The study also found that, in villages near the mines served by those programs, the number of households reporting a military presence was 27% lower than in villages without the programs.
However, the analysis also revealed that mines in the areas covered by the diligence programs do not have significantly lower rates of child labor than those outside of the programs’ purview. Some child labor was reported at roughly one-third of mines, whether they were covered by the programs or not.
“We uncovered reasons to applaud these programs, but also room for improvement, particularly with respect to child labor,” said Darin Christensen, co-author of the study and an assistant professor of public policy at the UCLA Luskin School of Public Affairs. “Unsurprisingly, the due diligence program is not a panacea — it reduces important risks associated with mining in the eastern Congo but does not eradicate all harms.
“In better isolating its impacts, we hope to clarify where further efforts are needed to promote sustainable livelihoods and human security in mining regions.”

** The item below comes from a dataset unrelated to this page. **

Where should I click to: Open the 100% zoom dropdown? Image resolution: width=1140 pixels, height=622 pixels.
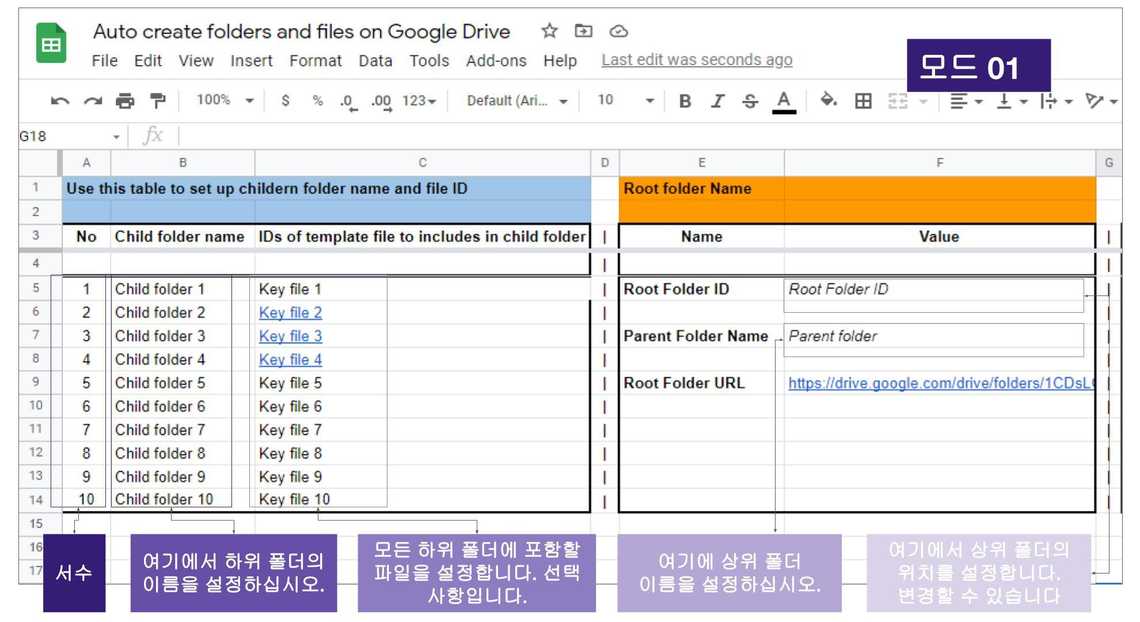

Christensen is the co-founder (with UCLA professors Graeme Blair and Michael Ross) of the UCLA-based Project on Resources and Governance, which led the study’s research design and analysis. The report’s other contributors are the International Peace Information Service, a Belgian research institute; Sub-Saharan Field Research & Consulting Services, a Kenyan research agency; and Ulula, a Canadian software and analytics provider.
International efforts to mitigate or eliminate the negative impacts of conflict minerals have focused on keeping the minerals out of global supply chains. The aim is to break the link between mining and conflict by identifying and boycotting suppliers who contribute, willingly or unwillingly, to armed groups or human rights abuses, according to the report.
This strategy is reflected in regulatory efforts such as the 2010 Dodd-Frank Act in the U.S. and the European Union’s more recent Regulation on Conflict Minerals. Those policies require U.S. and European companies that source certain minerals from conflict-affected areas, like eastern Congo, to conduct due diligence around the production and processing of minerals to verify that suppliers respect human rights and do not contribute to conflict.
But more than a decade after Dodd-Frank, there had been scant research on whether due diligence programs are improving economic and security conditions.
The report also found that areas covered by due diligence programs report a greater presence of government regulators.
Researchers found that the proportion of households reporting tax collection and services provided by the government regulators who are responsible for monitoring the mining sector was 58% higher in areas served by the programs than in those that aren’t. However, when households were asked whether they felt secure, there was no statistical difference in responses between those in areas served by the program and those that were not.